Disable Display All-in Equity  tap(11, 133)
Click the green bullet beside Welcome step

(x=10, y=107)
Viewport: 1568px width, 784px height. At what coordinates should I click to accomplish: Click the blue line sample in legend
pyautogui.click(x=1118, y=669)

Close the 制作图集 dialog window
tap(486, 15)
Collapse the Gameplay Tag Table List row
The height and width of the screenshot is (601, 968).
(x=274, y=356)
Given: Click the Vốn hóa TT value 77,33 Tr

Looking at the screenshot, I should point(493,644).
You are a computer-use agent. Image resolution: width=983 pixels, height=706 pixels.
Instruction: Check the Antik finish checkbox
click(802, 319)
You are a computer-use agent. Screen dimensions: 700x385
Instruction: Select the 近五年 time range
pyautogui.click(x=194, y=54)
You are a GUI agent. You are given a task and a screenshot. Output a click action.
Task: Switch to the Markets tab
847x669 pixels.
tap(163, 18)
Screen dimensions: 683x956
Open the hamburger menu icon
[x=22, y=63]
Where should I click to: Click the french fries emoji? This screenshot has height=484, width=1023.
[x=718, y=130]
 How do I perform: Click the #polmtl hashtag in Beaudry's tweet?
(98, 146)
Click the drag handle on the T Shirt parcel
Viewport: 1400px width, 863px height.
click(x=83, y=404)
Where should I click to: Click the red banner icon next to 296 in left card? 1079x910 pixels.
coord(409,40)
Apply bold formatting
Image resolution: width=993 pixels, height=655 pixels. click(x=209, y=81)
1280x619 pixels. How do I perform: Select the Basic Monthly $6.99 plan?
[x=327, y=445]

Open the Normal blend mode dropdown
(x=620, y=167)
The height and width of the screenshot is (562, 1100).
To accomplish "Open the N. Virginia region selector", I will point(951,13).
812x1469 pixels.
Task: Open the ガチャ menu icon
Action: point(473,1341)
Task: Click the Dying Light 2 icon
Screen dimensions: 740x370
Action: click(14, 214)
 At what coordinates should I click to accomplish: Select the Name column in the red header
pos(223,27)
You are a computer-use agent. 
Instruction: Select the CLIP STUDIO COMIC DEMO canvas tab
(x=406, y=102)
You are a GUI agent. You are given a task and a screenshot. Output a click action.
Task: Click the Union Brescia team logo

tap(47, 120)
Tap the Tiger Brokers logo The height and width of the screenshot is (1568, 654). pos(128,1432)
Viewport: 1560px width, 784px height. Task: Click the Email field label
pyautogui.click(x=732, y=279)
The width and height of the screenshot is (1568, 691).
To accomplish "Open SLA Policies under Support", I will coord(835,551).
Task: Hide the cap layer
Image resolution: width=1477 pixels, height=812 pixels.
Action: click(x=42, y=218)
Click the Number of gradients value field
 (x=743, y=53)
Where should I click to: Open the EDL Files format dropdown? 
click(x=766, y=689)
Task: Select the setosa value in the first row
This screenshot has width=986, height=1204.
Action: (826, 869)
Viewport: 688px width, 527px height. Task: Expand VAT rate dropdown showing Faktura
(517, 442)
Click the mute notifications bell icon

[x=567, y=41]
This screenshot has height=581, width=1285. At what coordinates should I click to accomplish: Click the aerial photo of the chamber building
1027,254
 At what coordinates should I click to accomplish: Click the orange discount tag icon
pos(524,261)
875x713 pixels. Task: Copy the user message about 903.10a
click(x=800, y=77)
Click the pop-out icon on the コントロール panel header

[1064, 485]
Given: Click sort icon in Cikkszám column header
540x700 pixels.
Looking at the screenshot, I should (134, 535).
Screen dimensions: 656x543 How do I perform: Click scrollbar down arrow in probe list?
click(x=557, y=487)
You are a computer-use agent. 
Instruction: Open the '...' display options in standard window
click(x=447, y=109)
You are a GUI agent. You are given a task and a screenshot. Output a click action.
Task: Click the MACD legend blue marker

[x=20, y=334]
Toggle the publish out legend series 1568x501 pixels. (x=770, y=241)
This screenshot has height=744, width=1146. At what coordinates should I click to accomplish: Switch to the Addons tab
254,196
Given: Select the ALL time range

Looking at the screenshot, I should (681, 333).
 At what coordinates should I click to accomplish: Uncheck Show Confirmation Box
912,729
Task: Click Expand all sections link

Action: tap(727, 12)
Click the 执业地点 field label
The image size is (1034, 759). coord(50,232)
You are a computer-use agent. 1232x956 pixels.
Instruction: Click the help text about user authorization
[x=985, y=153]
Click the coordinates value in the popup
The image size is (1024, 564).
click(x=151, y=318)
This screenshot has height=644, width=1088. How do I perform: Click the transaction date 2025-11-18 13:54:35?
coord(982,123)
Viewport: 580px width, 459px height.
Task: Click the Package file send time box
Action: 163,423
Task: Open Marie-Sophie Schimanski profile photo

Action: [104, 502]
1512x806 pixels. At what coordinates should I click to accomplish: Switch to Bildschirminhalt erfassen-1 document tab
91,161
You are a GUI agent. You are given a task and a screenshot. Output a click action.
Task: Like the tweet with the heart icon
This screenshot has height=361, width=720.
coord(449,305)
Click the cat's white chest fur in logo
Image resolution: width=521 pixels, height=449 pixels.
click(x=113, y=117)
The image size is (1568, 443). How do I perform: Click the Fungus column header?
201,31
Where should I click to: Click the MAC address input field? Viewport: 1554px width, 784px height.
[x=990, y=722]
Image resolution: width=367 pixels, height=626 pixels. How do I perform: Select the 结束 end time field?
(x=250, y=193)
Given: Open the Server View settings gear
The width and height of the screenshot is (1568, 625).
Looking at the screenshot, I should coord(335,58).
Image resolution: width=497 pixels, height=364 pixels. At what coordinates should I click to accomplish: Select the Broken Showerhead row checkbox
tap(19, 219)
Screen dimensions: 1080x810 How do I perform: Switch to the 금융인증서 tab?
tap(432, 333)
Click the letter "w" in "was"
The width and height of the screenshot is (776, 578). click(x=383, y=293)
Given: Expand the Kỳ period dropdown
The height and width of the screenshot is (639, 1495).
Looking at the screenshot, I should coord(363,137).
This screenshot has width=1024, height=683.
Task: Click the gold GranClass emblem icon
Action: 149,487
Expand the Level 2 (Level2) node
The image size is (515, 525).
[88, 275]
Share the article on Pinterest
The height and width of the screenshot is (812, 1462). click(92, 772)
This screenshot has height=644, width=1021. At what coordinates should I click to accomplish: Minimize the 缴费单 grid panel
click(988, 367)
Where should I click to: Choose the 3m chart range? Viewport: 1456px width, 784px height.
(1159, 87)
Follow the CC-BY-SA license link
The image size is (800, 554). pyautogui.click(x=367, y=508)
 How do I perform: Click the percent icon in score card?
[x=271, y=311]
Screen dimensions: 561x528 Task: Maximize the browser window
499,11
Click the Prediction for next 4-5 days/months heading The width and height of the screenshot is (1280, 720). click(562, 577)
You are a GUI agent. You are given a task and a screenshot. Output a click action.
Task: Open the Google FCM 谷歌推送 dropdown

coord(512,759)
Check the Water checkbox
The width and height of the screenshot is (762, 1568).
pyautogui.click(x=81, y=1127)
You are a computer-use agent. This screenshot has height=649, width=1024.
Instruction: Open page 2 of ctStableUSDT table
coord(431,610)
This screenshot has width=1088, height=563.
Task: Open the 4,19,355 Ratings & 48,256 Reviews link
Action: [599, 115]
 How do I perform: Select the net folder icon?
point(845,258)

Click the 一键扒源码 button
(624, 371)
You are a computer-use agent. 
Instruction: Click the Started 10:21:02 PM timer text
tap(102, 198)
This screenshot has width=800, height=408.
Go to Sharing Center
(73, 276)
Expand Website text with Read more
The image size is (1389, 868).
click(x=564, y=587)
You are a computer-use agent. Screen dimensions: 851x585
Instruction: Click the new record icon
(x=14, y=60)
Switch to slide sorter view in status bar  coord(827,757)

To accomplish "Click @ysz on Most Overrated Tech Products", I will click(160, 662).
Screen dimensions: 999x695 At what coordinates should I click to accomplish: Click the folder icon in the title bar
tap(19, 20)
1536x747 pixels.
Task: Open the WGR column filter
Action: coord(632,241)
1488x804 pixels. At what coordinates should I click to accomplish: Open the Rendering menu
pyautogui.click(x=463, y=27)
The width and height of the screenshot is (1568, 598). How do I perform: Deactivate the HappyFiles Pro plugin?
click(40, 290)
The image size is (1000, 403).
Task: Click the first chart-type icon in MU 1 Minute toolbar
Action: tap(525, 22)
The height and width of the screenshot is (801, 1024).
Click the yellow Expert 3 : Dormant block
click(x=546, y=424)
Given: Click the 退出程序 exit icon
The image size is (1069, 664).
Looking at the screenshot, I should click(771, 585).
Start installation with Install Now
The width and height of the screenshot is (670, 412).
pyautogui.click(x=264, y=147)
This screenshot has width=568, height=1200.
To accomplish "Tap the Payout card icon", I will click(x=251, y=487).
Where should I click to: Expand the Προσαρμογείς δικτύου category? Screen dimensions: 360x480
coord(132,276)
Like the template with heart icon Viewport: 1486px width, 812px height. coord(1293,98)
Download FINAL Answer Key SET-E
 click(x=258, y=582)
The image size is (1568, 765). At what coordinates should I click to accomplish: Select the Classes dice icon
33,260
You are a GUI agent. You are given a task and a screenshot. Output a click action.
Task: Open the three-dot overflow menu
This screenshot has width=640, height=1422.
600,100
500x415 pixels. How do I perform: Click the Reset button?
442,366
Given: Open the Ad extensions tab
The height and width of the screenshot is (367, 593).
━━━━━━━━━━
**WHAT NEEDS TO BE DONE**
Which lines of the data include "computer"? Copy each of them.

**ANSWER SECTION**
You are a computer-use agent. Image resolution: width=983 pixels, height=706 pixels.
You are a computer-use agent. Screen dimensions: 700x385
You are a computer-use agent. 
You are a computer-use agent. 
You are a computer-use agent. 1232x956 pixels.
You are a computer-use agent. This screenshot has height=649, width=1024.
You are a computer-use agent. 
You are a computer-use agent. Screen dimensions: 851x585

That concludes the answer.